The `Holy Cow' Speech: There are two varieties of this speech, one by the coach who knew he was going to win all along and one by the coach who is stunned by his team's upset performance.

The first coach, the winner who knew he was going to win, has a hard task if he chooses to use the "Holy Cow, How Did We Do That?" speech. He has to convince his audience that he really didn't think his team was going to pull out a victory. He must have a reputation for extreme modesty and pessimism.

The easier task falls to the second coach. Everyone views him and his team as an underdog from the start. He can play that roll to the hilt. Often this coach will credit the victory not only to his players but to the Great Referee in the Sky. This speech will often resemble the preamble to a constitution or a series of "Hail Marys." Some coaches will even ask those in attendance to bow their heads and give thanks.

Coaches wishing to practice this speech should polish their Bibilical metaphors.

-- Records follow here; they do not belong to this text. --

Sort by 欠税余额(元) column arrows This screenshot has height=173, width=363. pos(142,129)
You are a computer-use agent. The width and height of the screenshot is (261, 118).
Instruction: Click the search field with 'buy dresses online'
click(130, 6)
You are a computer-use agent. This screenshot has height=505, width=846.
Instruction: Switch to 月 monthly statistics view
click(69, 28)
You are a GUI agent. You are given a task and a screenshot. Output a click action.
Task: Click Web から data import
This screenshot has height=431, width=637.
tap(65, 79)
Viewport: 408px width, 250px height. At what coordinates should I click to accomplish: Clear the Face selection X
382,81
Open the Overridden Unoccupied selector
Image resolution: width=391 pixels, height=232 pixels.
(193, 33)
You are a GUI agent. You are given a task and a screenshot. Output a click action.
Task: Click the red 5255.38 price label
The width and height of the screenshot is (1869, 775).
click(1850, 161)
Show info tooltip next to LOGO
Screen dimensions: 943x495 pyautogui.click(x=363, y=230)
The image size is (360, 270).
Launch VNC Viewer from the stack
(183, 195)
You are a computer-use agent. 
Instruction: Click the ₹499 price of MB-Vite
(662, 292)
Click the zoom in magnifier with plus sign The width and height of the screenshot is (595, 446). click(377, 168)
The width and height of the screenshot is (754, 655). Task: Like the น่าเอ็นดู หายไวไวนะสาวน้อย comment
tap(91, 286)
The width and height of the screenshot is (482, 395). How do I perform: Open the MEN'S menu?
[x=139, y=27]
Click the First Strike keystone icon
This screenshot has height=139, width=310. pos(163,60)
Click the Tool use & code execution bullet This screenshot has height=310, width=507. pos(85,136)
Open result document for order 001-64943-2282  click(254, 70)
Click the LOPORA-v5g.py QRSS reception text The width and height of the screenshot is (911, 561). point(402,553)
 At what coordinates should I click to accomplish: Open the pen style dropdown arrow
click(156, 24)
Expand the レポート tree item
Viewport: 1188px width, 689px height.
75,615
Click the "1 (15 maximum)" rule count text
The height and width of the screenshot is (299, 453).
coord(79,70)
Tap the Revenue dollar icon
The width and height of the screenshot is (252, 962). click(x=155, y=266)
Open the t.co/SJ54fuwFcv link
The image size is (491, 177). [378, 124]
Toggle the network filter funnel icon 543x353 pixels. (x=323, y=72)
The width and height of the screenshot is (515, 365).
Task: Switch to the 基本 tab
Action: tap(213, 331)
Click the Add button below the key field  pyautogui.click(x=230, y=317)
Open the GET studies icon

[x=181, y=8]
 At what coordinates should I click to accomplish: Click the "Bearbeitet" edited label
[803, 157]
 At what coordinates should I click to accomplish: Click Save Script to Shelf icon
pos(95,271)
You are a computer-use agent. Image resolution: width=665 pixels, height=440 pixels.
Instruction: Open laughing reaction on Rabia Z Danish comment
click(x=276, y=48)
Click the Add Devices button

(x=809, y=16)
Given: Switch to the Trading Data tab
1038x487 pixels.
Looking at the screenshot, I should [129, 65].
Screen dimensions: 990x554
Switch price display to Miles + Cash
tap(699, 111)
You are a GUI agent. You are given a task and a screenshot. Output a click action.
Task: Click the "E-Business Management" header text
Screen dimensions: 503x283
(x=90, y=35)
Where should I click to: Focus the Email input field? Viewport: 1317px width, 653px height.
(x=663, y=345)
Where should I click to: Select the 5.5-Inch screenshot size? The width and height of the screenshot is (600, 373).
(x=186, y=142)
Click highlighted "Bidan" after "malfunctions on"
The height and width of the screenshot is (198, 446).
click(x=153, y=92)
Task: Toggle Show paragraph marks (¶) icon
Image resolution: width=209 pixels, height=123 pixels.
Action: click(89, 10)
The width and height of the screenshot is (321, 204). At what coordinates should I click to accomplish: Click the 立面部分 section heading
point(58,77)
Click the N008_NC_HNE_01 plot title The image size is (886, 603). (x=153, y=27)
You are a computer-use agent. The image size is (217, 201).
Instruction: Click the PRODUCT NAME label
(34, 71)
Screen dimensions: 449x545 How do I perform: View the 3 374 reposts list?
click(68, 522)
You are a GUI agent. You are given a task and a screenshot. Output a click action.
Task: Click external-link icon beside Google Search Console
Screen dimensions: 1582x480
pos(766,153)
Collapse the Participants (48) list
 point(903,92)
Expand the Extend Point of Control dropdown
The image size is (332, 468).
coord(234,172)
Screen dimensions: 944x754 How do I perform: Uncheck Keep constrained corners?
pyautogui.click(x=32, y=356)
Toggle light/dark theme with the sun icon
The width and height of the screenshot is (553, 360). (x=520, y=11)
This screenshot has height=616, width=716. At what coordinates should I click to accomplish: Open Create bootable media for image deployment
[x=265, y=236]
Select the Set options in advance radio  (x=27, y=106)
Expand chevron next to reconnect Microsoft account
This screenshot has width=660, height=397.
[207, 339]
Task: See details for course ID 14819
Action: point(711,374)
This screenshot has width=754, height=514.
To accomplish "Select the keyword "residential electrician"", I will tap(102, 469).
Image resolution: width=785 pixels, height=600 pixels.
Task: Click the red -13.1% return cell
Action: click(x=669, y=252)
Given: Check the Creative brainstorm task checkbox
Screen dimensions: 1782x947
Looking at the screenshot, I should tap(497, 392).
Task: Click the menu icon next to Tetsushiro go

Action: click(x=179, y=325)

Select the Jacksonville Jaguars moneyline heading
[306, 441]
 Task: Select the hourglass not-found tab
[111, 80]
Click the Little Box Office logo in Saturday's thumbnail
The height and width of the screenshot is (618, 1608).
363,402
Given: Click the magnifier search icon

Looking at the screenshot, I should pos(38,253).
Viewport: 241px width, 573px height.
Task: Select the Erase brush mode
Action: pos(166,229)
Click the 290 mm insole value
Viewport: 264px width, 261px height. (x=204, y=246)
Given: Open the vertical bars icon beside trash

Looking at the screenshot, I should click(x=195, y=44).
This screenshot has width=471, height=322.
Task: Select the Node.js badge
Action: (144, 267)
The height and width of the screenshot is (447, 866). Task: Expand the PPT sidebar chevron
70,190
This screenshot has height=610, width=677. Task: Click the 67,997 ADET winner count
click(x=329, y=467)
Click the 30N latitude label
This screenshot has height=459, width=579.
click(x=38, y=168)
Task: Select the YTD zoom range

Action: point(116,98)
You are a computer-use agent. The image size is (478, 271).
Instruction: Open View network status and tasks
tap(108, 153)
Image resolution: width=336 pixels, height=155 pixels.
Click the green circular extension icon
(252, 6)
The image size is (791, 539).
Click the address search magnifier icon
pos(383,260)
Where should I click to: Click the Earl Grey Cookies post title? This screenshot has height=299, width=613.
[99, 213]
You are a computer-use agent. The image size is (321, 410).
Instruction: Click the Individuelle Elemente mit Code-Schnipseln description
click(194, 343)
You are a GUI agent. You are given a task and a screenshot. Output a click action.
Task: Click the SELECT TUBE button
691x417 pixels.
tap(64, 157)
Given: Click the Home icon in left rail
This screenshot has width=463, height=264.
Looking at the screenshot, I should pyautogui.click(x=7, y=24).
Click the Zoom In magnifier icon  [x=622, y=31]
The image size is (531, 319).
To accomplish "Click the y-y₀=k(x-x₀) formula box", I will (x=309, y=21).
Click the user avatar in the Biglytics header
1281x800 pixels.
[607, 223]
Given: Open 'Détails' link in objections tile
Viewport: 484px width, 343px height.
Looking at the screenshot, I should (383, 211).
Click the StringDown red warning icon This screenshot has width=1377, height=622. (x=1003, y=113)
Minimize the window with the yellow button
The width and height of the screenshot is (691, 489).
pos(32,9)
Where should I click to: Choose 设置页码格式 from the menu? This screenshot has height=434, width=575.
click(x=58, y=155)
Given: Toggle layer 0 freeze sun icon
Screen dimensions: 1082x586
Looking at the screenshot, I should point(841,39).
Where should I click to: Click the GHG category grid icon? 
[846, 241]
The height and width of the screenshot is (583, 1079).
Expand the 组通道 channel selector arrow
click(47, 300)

Great practitioner: RPI hockey Coach Mike Addesa.

The `So It Goes' Speech: This speech is given by a coach who is favored to win and wins big. This guy knows his team is good, but must restrain himself from saying just how good. Often this coach will lay credit for his team's victory on the general state of affairs, as in, "It's just been one of those years."

When asked to elaborate, he modestly responds, "We've just been coming together as a team." This coach, if he is to avoid the tag of arrogant braggart, must appeal to higher motives--i.e. "the way things are" or "team spirit"--as the reason for his team's triumph, without drawing God or other divinities into it. (God and company only work wonders for true underdogs.)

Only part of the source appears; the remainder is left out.